JPMorgan Chase gave one recent Year Up intern a part-time job as a Microsoft SharePoint administrator. The intern is also working on getting certified in SharePoint, Galante says, and may be admitted into the company's college internship program. "He has really blossomed."

Not every student does, however; some with strong potential still slip away. Three ITWorks students had to drop out because of financial difficulties. One young man's mother lost her job, so he quit the program to earn money for his family. The Herreras nearly had to leave, too. "Many times we found ourselves not knowing with what money we were going to pay for the train ride the next day to go to the ITWorks class," Solenny Herrera says. "Sometimes we didn't even have money to have a decent meal."

Lila Santos held on, despite having to miss several classes when her son's asthma flared up and she had no one else to care for him. Instructors sent work home so she could stay current. "They were very understanding. They're like a second family," she says.

Some Year Up students at JPMorgan Chase weren't offered jobs when their internships ended, Galante says. Sometimes they discovered they weren't interested in financial services or the kind of technology work they were doing, he says. In other cases, the intern didn't perform to expectations. "We had given them that feedback, and when the internship came to a close, it was lessons learned for that individual before they were to pursue the next job."

None of this has soured JPMorgan Chase on the program. "It's not that different from our experience with college interns," he says. "We've had more of a positive experience than anything else."

Sustaining the Training

The Obama administration has promised to increase funding for specialized training and retraining programs of all sorts. For example, Obama's Educate to Innovate initiative aims, among other things, to get schools, universities, the government and companies to develop targeted training classes that will put the United States ahead of other countries in math and science education.
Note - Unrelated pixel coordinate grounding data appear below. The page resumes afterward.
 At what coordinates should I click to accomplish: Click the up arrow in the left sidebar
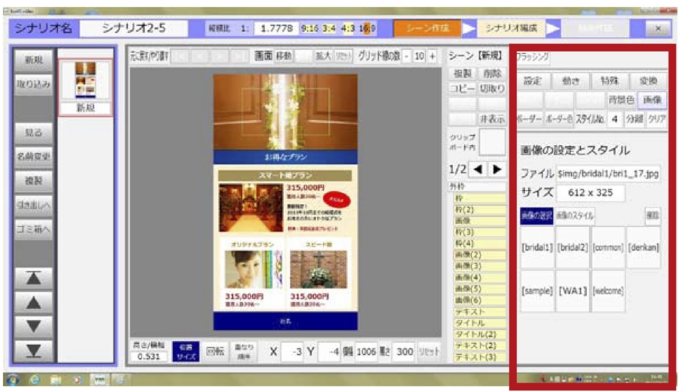coord(33,303)
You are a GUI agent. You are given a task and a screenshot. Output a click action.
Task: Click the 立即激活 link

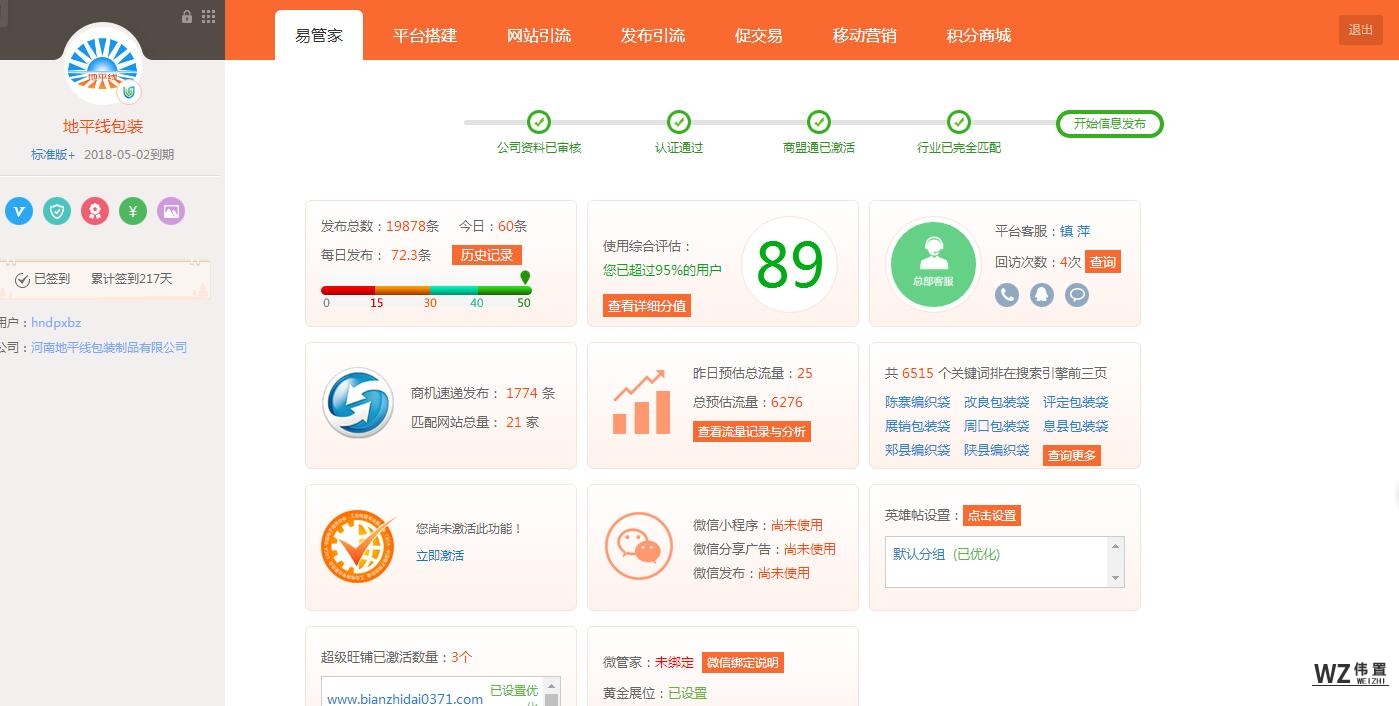[x=440, y=555]
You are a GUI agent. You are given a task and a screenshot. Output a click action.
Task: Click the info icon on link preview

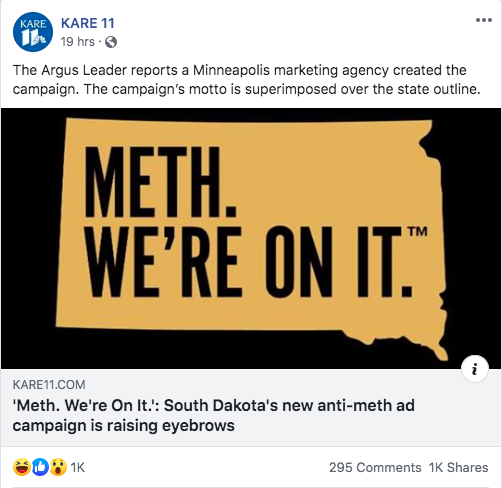475,369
But mostly what keeps programs such as Year Up and NPower afloat is corporate donations and participation; businesses open their doors to interns and spend time in the classrooms with students. Companies are careful with philanthropic dollars. Increasingly, they want to see sustainable impact from their giving, according to the Committee Encouraging Corporate Philanthropy (CECP), a group of international CEOs dedicated to corporate giving. Among 47 CEOs surveyed recently by CECP, more than half said they are refocusing donations on causes central to business strategy. That bodes well for groups like Year Up and NPower that address a corporate need, Callihan says.

When companies don't, as Ballai puts it, "have the capacity" to donate money, CIOs still can volunteer their time to teach and mentor. "You still are needed and you can seed the future," he says.

Whether ITWorks will get funding in time to hold a spring semester is unclear. Callihan says he and his team are applying for grants and talking up ITWorks to potential corporate sponsors. He may have to suspend classes for a few months to raise money. "You don't want to have a gap like that, but it might be necessary."

Solenny Herrera, meanwhile, is now working full-time in Reed's data production operation "She is very talented and dedicated to learning," Ballai says. "I think she's going to be a great success story."